I think what I'm getting at might not be clear though - I'm not proposing a new format (I've seen enough of that on RHDN etc. over the years) but more just of a mental exercise. Like "how feasible is this" and then "what would the solution look like maybe?".
Well in my opinion as someone who is totally unqualified to comment on the subject, the ideal patching format would have a set of flags to operate on the rom (when moving existing data around) and to write to the rom (when overwriting) embedded in the patch with the data. Or maybe just a set of commands in one patch subfile, and the data to write in the other subfiles.
I'm not sure how you'd generate patches in a non-involved way though. It would be a programmers tool, the romhacking equivalent to esoteric bash utilities with their own built-in scripting languages. Obviously the tool to write the patch to a rom should be as non-technical-user friendly as possible.
List of commands might be:
* move(start address inclusive, number of bytes)

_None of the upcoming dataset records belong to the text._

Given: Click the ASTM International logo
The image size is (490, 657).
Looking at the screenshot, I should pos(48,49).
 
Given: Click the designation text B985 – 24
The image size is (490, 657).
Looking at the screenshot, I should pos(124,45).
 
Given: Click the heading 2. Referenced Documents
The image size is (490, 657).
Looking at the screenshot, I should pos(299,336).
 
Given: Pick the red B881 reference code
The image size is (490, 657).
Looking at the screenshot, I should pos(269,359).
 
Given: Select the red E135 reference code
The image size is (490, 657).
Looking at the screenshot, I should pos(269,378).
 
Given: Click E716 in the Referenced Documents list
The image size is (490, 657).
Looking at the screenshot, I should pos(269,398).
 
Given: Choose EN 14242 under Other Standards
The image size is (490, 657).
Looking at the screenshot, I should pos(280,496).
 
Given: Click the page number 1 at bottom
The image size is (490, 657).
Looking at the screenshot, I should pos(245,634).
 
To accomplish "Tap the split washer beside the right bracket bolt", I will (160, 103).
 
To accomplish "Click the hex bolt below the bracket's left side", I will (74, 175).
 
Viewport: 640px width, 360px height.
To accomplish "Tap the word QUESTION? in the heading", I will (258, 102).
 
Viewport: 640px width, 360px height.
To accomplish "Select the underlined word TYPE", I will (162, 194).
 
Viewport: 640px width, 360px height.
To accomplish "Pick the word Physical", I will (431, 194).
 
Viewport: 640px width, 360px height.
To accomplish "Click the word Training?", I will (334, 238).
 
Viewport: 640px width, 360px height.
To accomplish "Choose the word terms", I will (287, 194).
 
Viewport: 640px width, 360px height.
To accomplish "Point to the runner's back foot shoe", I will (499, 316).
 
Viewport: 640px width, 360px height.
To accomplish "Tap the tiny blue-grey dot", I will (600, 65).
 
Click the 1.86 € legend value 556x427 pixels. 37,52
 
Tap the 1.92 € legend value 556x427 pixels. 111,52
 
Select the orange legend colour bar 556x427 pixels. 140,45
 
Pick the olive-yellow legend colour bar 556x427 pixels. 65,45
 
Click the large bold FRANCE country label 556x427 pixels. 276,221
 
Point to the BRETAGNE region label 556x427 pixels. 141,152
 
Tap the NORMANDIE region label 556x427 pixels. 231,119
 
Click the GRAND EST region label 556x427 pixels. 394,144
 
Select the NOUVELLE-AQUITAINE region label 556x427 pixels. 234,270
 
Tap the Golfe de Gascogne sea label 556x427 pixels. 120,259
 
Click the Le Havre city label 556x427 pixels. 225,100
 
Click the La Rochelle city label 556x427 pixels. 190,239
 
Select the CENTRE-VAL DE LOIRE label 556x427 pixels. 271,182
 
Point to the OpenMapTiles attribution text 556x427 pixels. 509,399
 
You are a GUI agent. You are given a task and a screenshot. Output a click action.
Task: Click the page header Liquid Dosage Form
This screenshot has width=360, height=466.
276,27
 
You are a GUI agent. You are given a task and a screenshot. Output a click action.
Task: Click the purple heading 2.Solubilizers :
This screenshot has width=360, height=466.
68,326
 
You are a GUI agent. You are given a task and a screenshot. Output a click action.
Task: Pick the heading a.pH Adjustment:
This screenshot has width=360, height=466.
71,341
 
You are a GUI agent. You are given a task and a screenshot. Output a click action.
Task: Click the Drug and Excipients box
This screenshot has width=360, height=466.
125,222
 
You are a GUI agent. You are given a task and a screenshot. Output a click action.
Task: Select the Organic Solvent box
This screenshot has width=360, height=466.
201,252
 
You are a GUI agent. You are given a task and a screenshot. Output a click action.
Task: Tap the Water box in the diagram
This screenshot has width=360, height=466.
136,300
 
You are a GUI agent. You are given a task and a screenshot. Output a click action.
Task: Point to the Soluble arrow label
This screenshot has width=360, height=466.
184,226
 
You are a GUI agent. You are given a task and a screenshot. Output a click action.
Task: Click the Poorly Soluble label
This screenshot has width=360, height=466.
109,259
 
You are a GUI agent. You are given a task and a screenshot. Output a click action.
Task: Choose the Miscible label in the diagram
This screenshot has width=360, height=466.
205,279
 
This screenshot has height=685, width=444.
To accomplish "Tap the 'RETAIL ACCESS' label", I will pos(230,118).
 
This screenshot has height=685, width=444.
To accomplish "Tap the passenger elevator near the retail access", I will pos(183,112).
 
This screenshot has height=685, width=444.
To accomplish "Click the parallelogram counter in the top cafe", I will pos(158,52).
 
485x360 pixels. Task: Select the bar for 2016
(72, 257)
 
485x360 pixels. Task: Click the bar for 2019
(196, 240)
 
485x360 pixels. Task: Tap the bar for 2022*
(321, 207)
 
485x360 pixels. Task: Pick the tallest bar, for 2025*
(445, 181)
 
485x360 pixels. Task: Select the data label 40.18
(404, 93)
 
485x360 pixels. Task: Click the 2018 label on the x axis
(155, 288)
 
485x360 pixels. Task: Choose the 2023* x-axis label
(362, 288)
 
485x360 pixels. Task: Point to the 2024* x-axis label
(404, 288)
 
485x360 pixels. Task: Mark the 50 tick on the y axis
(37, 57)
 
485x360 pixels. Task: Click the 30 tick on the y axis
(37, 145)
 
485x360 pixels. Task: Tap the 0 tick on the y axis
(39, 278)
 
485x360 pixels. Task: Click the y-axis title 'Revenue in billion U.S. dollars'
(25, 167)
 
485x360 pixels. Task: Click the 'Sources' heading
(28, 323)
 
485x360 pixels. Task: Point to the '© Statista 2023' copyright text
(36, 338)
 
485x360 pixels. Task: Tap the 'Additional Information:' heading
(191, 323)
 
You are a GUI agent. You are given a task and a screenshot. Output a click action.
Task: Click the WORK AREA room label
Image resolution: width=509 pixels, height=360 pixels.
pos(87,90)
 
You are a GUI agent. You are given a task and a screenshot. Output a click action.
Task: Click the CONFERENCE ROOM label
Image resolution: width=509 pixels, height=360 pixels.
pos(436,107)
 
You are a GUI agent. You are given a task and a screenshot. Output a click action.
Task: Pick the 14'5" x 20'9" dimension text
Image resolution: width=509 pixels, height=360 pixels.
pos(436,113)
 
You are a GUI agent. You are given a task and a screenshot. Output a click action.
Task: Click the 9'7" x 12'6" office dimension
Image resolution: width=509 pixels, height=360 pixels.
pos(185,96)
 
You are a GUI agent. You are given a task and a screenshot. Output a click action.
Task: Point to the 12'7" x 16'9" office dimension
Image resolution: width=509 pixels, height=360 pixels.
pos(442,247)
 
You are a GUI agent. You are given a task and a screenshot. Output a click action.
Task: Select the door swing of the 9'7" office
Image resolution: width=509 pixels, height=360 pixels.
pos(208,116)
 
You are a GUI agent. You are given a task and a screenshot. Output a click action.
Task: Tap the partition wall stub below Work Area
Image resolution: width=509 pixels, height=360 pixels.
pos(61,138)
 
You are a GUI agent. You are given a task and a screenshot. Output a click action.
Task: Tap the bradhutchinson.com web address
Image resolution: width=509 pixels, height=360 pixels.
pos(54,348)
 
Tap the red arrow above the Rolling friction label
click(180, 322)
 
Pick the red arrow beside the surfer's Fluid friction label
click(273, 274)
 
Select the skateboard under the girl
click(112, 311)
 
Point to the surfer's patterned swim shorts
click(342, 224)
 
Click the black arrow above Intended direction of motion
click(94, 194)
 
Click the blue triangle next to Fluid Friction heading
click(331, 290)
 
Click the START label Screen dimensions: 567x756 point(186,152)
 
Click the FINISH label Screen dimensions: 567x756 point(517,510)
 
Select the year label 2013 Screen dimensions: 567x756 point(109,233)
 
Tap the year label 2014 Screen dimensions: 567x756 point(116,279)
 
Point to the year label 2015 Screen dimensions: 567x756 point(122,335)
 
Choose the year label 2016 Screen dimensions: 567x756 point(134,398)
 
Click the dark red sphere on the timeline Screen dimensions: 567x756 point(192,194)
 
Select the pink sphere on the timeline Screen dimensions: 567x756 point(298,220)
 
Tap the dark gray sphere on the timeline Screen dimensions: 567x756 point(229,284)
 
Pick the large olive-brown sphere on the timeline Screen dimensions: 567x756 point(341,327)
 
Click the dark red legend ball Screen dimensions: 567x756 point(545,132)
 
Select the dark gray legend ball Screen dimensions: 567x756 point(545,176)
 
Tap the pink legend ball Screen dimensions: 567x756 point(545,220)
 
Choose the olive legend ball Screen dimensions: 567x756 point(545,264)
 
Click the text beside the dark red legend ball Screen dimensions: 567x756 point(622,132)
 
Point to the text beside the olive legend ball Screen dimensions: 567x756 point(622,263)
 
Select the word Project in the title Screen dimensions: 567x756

* move(start address inclusive, end address exclusive) //end address being exclusive seems to be the standard, but I don't like it.
* write(address, byte array identifier)
* delete(start address inclusive, number of bytes)
* delete(Start address inclusive, end address exclusive)
I think the thought was prompted by some of the comments I saw after my T-Edition patch went out, combined with my experiences after releasing the Mother 3 patch in UPS. I basically learned that 1. some people LOVE the IPS format, 2. some people will ONLY use the IPS format (they get confused and frustrated otherwise for some reason), and 3. some people expect the IPS format to just always work without understanding that it has technical limitations. Hopefully that makes sense.
Simplest solution is to find an open-source licensed GUI patching tool for the format you choose and distribute that with your patch.